The split decision by the United States Supreme Court in favor of race-conscious admission policies at colleges and universities may constitute a victory for affirmative action, but it could be short-lived.
Perhaps a larger societal interest still requires that a few must be discriminated against for the benefit of the many, but it is also to be hoped that the court's partial affirmation of admission policies at the University of Michigan marks the beginning of the end for discrimination based on race.
The day is coming, as Justice Sandra Day O'Connor wrote in the court's 5-4 majority opinion upholding the UM law school's admission standards, when racial preferences no longer will be needed. We hope she's right.
In the short term, UM will have to craft a new application process for undergraduates - the old one was struck down in a separate 6-3 decision - to match that used at the law school, which the court hailed as “a highly individualized, holistic review of each applicant's file.”

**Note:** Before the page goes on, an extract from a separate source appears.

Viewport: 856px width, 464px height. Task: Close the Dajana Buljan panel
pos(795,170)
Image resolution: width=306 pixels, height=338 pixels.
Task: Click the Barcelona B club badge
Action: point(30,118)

At the same time, talk in Washington of one or more retirements from the high court means that this week's “victory” for affirmative action may fall for another reason.
The shaky 5-4 majority makes clear that the court is only one new justice away from overturning a 40-year-old drive for a more egalitarian society.
In addition, there is a great reservoir of resentment out there, principally among America's angry white men, that new victims are created by attempts to right past grievances of others.
Conservatives are particularly galled that Justice O'Connor, an appointee of Ronald Reagan, led the prevailing majority. She is among the older court members said to be considering retirement, along with a fellow conservative, Chief Justice William Rehnquist, and a liberal, Justice John Stevens.
Nonetheless, the court has given a deserved boost to the notion that diversity is one of the bonds that holds society together, just as a less-conservative court did 25 years ago.
“In order to cultivate a set of leaders with legitimacy in the eyes of the citizenry, it is necessary that the path to leadership be visibly open to talented and qualified individuals of every race and ethnicity,” noted Justice O'Connor.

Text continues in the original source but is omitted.